**WHAT YOU SHOULD DO**. List as a JSON array of strings the lines of the entries, starting at the line that contains "Tick the k8s_proxy" and ending with the line that contains "Action: pyautogui.click(x=773, y=517)", one string per line with blank lines skipped.
* * * * * * *
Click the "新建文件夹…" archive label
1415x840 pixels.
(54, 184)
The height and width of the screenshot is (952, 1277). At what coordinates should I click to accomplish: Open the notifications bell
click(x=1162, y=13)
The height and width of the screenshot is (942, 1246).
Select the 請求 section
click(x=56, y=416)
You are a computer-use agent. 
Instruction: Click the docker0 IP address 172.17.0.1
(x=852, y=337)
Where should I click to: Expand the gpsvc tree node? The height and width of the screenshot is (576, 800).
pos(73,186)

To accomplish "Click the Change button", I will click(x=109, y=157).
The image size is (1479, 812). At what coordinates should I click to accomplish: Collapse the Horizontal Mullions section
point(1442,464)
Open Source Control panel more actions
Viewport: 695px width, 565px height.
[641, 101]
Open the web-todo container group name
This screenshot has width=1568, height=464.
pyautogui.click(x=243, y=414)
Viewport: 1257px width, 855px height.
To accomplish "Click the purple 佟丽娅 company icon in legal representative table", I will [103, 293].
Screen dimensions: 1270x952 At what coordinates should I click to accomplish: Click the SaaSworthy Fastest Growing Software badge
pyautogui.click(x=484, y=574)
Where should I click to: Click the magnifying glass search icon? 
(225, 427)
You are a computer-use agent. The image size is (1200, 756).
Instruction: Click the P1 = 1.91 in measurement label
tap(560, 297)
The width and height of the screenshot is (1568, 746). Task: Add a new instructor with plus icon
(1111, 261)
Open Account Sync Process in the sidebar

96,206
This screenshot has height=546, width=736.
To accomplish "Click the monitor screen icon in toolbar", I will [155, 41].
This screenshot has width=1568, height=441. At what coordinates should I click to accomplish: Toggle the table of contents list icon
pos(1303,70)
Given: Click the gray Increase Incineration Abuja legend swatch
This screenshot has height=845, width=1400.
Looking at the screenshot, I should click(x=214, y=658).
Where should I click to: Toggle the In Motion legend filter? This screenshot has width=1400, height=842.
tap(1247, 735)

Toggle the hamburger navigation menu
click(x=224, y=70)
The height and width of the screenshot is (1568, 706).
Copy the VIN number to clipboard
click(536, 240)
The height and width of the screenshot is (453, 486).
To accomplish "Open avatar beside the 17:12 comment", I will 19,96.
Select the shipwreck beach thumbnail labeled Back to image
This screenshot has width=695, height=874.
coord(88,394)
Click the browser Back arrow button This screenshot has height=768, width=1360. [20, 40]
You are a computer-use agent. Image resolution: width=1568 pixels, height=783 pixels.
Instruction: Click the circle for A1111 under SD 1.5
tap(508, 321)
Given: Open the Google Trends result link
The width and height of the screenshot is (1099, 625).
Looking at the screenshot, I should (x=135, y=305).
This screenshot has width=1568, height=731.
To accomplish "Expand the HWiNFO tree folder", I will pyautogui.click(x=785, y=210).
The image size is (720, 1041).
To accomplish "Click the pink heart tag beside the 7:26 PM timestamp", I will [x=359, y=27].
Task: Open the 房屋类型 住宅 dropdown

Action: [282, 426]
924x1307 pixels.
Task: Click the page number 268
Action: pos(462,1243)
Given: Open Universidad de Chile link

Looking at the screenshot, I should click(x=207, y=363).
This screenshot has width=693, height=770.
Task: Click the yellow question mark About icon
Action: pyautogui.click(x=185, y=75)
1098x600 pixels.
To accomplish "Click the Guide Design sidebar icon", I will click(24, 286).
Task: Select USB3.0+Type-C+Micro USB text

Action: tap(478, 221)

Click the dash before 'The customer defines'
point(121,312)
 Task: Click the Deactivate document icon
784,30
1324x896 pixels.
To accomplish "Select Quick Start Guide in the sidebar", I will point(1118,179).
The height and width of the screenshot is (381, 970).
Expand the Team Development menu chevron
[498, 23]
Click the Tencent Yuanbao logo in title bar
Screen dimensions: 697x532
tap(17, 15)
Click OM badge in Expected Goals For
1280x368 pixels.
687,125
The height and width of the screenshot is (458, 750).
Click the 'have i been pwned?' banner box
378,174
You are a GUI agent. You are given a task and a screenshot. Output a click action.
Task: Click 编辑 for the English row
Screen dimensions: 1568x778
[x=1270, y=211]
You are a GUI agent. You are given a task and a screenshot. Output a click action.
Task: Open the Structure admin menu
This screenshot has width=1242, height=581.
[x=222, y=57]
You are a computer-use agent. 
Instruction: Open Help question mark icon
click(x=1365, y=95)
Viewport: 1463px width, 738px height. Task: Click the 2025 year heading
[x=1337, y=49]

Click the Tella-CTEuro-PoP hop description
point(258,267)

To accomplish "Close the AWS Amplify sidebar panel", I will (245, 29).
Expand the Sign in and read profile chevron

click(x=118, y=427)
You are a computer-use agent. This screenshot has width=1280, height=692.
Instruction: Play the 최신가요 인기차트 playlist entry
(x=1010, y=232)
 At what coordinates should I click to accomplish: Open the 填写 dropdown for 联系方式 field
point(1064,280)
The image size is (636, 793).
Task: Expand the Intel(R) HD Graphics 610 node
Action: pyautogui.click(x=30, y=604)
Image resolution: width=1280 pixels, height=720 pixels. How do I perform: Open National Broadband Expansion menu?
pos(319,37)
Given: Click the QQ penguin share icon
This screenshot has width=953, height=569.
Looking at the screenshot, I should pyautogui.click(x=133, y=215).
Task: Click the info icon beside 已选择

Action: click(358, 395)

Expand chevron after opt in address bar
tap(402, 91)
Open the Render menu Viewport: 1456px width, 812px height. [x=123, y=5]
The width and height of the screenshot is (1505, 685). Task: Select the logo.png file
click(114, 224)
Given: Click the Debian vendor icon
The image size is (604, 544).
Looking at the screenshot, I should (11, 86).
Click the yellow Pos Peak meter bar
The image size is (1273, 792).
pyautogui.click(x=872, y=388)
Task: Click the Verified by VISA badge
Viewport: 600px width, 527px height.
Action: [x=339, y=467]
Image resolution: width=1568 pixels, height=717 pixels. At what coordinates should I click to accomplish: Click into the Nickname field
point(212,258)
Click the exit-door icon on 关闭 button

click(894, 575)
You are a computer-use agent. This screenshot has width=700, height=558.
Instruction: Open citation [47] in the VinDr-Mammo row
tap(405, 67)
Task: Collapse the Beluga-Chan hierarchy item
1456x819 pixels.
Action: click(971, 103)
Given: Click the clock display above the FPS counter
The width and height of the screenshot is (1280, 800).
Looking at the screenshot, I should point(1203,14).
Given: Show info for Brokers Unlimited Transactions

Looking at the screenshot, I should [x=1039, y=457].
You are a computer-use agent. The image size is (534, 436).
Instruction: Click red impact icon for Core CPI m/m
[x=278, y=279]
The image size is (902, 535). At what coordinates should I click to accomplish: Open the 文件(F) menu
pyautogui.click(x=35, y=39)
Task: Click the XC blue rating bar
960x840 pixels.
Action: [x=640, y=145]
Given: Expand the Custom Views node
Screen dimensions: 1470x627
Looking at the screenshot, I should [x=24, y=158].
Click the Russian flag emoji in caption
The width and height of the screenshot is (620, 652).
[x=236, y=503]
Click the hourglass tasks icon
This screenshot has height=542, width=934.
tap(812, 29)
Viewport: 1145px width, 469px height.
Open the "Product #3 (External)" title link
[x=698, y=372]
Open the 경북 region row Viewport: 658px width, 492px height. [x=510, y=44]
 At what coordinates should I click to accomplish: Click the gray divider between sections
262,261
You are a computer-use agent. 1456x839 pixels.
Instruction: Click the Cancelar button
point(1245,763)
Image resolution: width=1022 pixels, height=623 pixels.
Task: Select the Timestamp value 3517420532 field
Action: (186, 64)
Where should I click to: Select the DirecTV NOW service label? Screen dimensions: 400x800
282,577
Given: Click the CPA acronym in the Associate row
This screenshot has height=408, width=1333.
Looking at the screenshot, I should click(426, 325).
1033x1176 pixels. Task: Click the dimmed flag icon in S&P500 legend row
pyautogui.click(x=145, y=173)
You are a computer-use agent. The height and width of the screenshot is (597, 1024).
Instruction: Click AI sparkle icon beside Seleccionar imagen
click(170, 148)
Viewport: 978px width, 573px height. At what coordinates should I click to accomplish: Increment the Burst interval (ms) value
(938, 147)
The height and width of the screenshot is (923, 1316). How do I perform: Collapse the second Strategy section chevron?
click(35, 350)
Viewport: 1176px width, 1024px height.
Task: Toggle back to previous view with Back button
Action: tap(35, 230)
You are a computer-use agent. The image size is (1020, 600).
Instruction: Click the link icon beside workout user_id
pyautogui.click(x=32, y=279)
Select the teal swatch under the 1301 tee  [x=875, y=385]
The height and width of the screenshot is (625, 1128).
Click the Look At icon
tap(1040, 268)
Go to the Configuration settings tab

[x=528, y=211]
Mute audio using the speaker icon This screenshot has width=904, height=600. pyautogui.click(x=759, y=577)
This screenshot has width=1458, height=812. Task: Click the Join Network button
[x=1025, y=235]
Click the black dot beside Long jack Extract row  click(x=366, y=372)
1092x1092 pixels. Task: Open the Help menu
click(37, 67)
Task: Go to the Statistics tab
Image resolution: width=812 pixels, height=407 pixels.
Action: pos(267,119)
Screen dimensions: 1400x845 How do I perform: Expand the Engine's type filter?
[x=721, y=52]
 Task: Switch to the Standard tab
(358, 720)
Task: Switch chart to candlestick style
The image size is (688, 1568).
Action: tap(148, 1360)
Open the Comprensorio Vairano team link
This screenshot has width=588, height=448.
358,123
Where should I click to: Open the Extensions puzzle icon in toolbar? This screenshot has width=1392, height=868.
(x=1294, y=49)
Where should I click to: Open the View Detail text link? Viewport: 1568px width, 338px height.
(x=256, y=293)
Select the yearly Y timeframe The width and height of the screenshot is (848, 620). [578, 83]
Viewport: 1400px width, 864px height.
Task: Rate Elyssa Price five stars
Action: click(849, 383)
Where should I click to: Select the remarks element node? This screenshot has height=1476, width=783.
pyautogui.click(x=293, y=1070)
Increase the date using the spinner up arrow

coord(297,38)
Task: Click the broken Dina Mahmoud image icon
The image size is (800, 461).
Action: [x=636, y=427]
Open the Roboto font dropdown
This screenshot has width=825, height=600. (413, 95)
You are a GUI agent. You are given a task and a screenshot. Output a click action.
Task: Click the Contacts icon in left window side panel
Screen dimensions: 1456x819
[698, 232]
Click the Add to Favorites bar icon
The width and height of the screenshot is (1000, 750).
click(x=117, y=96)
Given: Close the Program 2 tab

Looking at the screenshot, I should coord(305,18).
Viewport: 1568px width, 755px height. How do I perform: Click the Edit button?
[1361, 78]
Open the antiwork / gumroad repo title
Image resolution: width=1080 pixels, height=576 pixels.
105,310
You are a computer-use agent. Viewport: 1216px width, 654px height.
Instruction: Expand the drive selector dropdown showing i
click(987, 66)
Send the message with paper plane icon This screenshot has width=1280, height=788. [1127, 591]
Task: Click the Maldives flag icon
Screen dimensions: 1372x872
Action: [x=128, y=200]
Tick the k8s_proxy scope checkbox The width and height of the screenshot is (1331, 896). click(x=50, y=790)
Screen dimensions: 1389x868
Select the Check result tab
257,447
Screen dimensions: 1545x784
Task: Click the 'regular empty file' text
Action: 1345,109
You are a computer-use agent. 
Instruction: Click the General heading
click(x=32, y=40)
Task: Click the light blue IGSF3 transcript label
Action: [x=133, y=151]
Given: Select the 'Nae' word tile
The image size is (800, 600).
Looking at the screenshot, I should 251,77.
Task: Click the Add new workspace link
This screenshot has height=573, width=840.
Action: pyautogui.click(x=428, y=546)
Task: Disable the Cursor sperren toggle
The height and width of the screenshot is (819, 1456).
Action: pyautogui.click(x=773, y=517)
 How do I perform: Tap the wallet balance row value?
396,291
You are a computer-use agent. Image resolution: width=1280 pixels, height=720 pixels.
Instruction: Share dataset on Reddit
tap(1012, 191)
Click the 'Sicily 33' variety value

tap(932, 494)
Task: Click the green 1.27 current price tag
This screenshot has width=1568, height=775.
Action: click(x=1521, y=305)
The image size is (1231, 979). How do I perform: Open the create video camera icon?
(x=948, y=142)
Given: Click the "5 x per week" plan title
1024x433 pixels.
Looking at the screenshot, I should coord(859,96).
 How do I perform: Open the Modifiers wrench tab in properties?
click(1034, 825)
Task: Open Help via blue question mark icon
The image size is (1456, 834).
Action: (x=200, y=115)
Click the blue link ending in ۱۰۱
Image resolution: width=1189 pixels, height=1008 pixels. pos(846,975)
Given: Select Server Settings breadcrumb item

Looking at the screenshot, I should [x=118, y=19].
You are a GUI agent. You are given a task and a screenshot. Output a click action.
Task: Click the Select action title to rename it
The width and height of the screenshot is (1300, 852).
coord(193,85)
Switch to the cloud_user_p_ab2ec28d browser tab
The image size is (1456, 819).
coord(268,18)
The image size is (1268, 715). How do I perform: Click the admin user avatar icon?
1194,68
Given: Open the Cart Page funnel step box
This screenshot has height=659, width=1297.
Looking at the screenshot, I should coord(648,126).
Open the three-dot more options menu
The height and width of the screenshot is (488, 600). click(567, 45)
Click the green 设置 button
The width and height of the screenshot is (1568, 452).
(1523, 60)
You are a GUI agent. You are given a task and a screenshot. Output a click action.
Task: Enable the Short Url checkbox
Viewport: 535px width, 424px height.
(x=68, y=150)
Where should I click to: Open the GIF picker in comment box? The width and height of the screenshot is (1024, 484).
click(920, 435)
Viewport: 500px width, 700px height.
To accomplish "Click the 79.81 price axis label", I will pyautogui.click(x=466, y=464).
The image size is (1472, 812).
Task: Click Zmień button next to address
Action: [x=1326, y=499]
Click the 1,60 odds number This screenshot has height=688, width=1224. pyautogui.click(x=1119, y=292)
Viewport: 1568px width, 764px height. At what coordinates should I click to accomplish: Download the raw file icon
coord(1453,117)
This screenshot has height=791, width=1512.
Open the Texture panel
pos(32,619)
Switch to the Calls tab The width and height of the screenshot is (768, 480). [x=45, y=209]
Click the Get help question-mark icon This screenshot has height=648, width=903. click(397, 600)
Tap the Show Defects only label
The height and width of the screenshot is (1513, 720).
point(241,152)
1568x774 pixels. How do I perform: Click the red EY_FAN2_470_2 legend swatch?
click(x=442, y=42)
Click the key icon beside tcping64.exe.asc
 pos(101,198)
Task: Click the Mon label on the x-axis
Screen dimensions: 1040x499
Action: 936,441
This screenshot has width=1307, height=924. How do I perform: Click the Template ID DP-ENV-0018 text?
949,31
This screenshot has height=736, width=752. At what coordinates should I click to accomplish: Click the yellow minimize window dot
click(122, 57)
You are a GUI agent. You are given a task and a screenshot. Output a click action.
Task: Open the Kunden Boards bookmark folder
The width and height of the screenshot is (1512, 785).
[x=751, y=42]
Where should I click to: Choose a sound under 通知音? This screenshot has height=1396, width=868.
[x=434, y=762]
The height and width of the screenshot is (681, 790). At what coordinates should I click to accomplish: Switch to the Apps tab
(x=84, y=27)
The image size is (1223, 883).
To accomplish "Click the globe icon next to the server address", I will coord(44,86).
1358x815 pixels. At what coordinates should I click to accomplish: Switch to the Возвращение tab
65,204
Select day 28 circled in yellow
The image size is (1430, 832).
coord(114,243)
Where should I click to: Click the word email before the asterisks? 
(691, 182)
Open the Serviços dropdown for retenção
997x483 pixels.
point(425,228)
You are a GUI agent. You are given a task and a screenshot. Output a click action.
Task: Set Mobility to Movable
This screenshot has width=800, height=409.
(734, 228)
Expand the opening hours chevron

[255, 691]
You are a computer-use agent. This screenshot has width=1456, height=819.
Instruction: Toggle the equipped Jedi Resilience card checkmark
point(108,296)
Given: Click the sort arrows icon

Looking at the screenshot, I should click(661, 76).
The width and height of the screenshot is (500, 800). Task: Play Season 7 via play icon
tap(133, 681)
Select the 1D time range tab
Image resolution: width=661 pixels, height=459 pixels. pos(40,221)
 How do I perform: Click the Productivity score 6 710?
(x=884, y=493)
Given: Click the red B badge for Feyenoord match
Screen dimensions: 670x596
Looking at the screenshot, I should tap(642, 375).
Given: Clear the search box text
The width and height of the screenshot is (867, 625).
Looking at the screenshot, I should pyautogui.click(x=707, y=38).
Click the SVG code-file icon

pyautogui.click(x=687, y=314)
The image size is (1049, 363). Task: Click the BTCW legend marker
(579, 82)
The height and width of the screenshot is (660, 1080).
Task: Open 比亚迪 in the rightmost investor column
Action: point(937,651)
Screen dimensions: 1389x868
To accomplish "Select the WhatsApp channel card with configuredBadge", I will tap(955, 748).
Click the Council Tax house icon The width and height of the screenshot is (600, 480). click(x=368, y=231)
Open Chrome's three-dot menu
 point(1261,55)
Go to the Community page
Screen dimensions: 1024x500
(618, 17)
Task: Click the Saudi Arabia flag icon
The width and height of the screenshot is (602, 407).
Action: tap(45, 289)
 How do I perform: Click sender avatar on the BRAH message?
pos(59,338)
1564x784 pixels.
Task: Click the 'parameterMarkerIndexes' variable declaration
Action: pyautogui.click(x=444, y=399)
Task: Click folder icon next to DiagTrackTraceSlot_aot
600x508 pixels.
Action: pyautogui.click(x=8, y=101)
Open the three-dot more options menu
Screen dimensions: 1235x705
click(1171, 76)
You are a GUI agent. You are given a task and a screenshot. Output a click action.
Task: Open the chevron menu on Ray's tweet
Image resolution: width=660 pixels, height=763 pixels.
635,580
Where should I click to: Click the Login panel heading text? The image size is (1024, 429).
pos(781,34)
* * * * * * *
**SOLUTION TO THIS TASK**.
[
  "Tick the k8s_proxy scope checkbox The width and height of the screenshot is (1331, 896). click(x=50, y=790)",
  "Screen dimensions: 1389x868",
  "Select the Check result tab",
  "257,447",
  "Screen dimensions: 1545x784",
  "Task: Click the 'regular empty file' text",
  "Action: 1345,109",
  "You are a computer-use agent. ",
  "Instruction: Click the General heading",
  "click(x=32, y=40)",
  "Task: Click the light blue IGSF3 transcript label",
  "Action: [x=133, y=151]",
  "Given: Select the 'Nae' word tile",
  "The image size is (800, 600).",
  "Looking at the screenshot, I should 251,77.",
  "Task: Click the Add new workspace link",
  "This screenshot has height=573, width=840.",
  "Action: pyautogui.click(x=428, y=546)",
  "Task: Disable the Cursor sperren toggle",
  "The height and width of the screenshot is (819, 1456).",
  "Action: pyautogui.click(x=773, y=517)"
]